On peut imaginer déjà la masse petitement bourgeoise accompagnée de la troupe d’instits qui ne reviendront pas, a contrario du public acquis, déjà formé par la Danse et les « domaines » de l’ex-Centre Chorégraphique Mathilde Monnier. L’originalité d’un CDN exclusivement axé sur la contemporanéité sera suivi au niveau national et international et produira aussi son public. Mais un public supplémentaire local est à capter. Il faudra du temps et du travail pour qu’il apprenne que ce lieu existe, que de nouveaux langages peuvent être partagés, que ce lieu sera aussi le sien et que le projet a été pensé pour lui.

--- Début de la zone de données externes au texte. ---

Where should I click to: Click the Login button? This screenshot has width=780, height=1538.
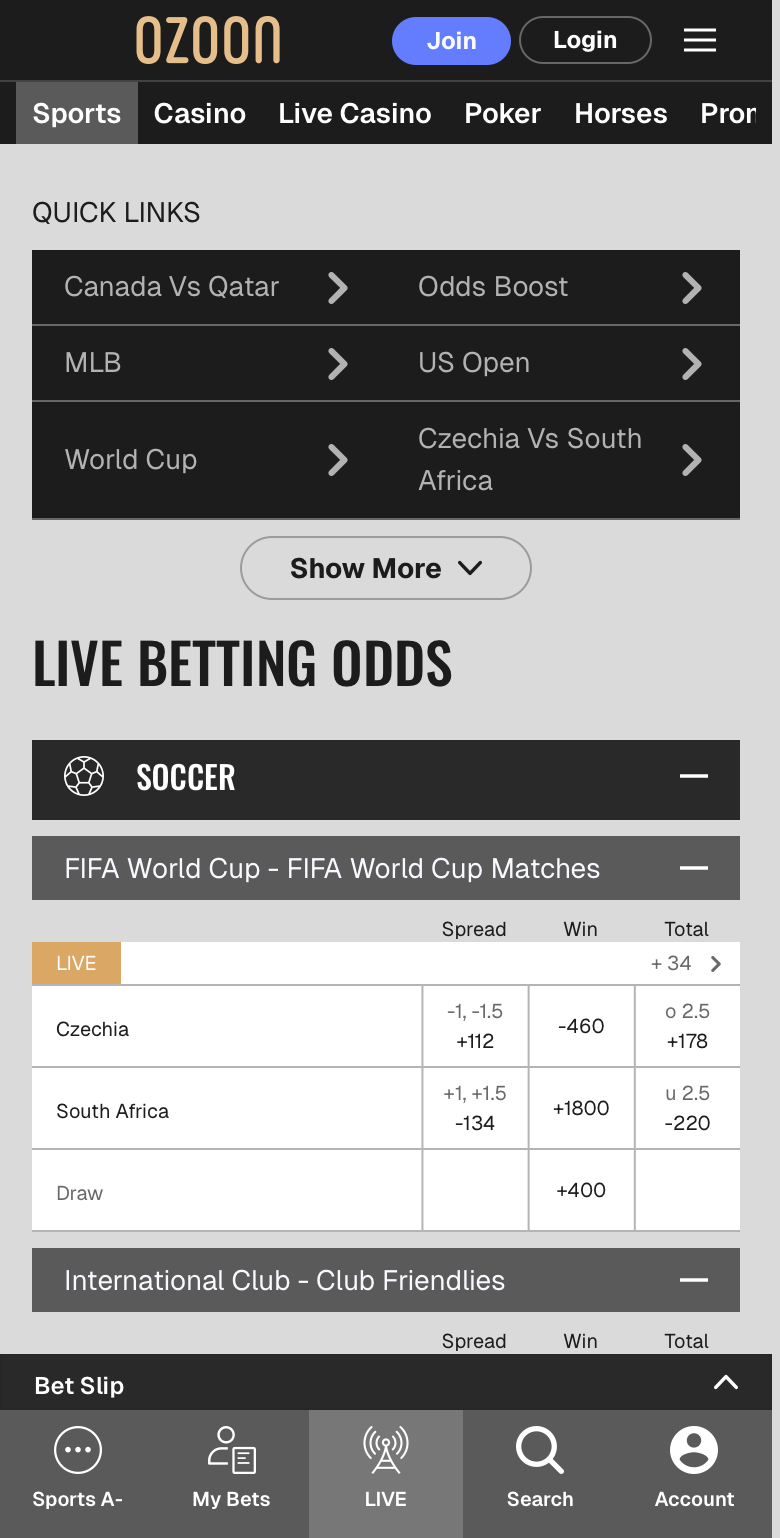point(585,40)
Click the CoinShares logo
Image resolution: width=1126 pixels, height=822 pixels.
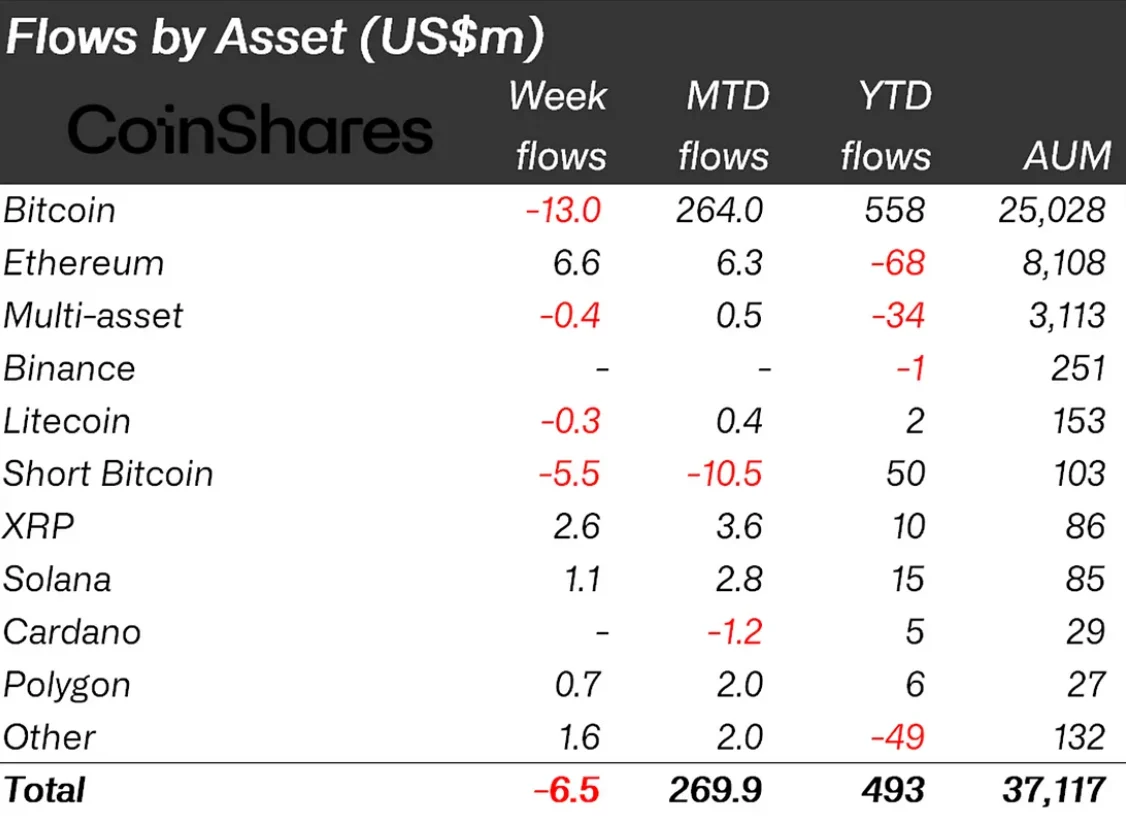[250, 131]
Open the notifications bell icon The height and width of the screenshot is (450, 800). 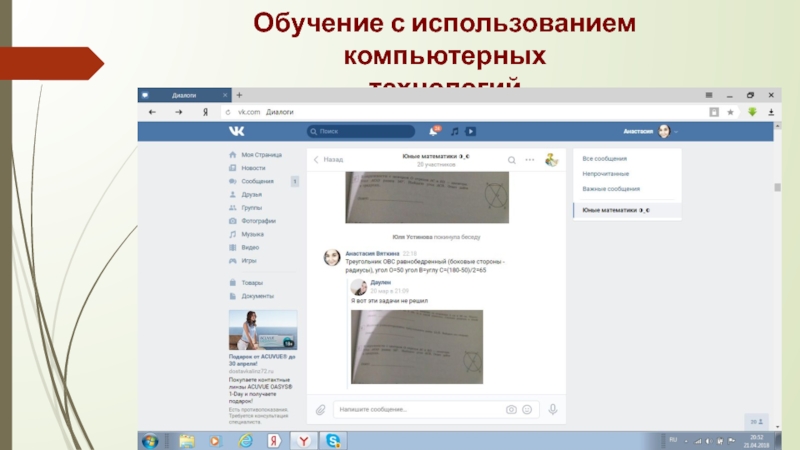coord(433,131)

Tous les soirs de représentation, projections vidéos ou œuvres ou installations d’art plastiques seront à découvrir avant le spectacle alors que de la Music live achèvera la soirée et peut-être la nuit…
Toujours à la lecture du programme, il apparaît clairement que le Centre n’est plus seulement qu’un plateau mais l’épicentre de la création avec la naissance d’une troupe permanente et l’invention de nombreux modules : une machine de production, un laboratoire de recherche, un département de création numérique, une plate-forme régionale, des temps de workshops et master class et des moments de rencontres et conférences. Nombre de ces temps de travail ou de rencontre seront délocalisés, hors-les murs, tissant de nouveaux liens avec les institutions et lieux actifs de la ville ; un moyen encore d’aller vers les publics.

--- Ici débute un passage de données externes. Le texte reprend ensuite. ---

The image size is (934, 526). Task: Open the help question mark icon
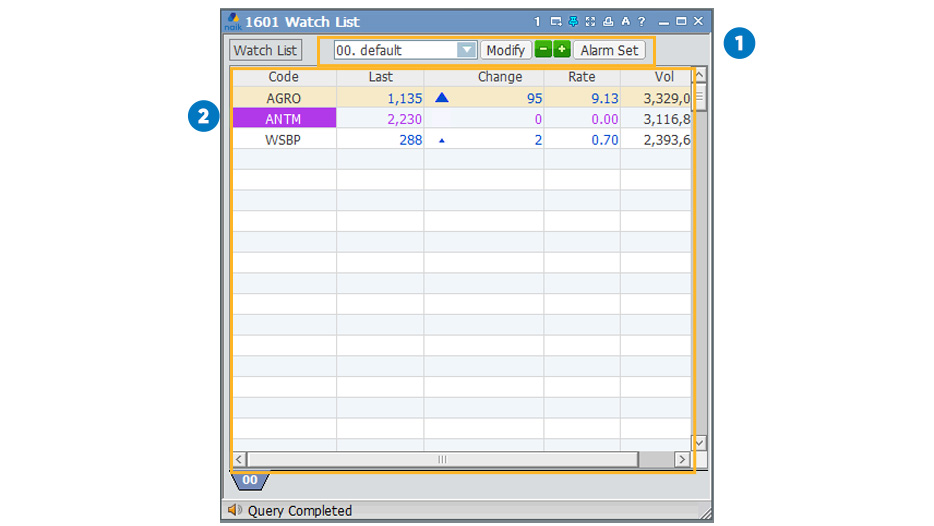pos(642,21)
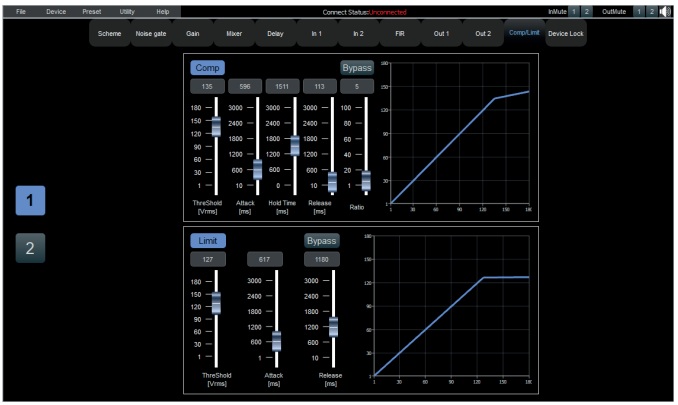Image resolution: width=678 pixels, height=405 pixels.
Task: Toggle InMute channel 1
Action: [574, 10]
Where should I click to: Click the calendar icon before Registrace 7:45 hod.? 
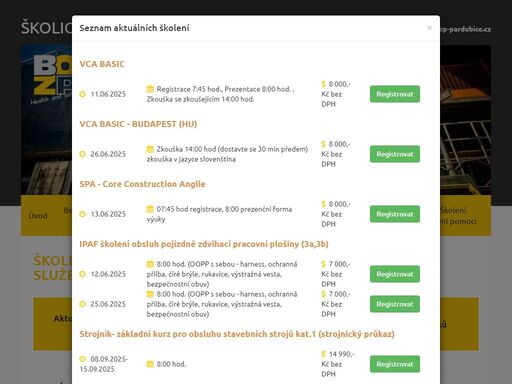pyautogui.click(x=150, y=89)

Manque malheureusement à ce projet, et au regret de Rodrigo Garcia qui bien sûr l’avait pensé, un volet Formation à l’image du Master en études chorégraphiques créé par le CCN de Montpellier. Les décisionnaires sont bien peu visionnaires ; espérons, à ce propos, qu’ils se reprennent pour la nomination de la nouvelle direction de ce Centre Chorégraphique National. Maintenant le projet de Rodrigo Garcia dévoilé, à l’évidence la présence de Boris Charmatz serait, sur un autre registre mais tout aussi fort, d’une complémentarité idéale.

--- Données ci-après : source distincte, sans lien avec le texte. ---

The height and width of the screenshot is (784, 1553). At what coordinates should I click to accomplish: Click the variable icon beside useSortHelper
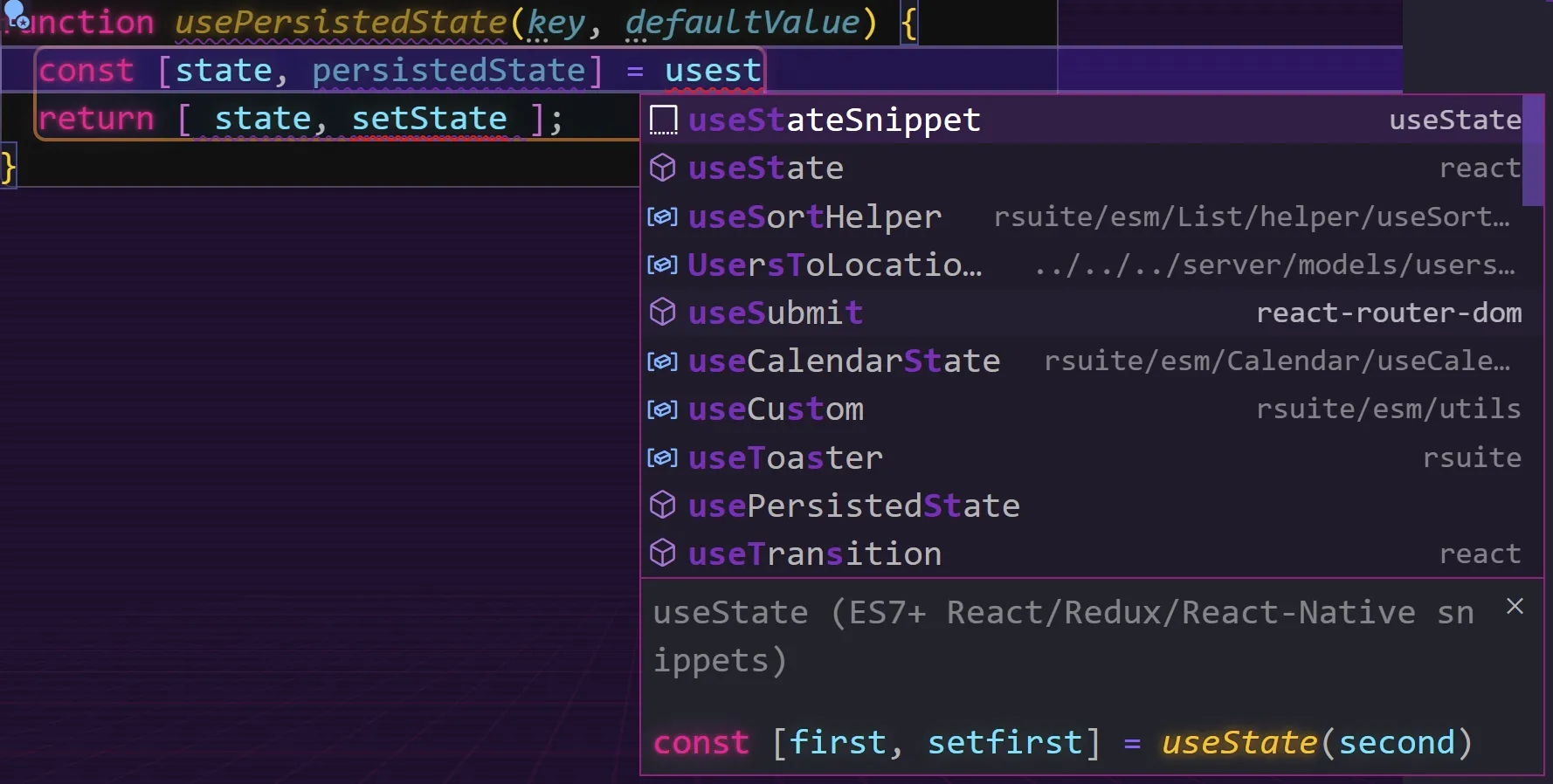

Autre aparté, il est question ici de Centre Dramatique National et de Centre Chorégraphique National. Le manque, encore et encore, de Centre d’art à Montpellier n’en est que plus flagrant et douloureux.
Pour clore le programme, avant un entretien avec David Shrigley, l’artiste britannique qui a généreusement offert ses dessins et sur qui nous ne reviendrons pas (voir article précédent), Gianfranco Capitta, Fernando Castro Florez et Jan Lauwers dressent chacun un portrait de Rodrigo Garcia. A lire donc, après avoir découvert le choix explosif des artistes* et des pièces programmées – œuvres historiques de l’aventure de la création contemporaine pour certaines ou déjà validées pour d’autres.
Ce programme, du premier semestre, nous offre notre Festival d’automne et d’hiver à Montpellier et l’aventure appartient maintenant à tous, au public comme l’on dit.
Jean-Paul Guarino
*Jan Fabre, Rodrigo Garcia, Miet Warlop, Marco Layera, Marcelo Evelin, Jan Lauwers, Gisèle Vienne, TG Stan, Philippe Quesne…
Chaignaud et Bengolea, Claudia Triozzi, Angelica Liddell et Julien Gosselin sont, entre autres, annoncés pour le second semestre.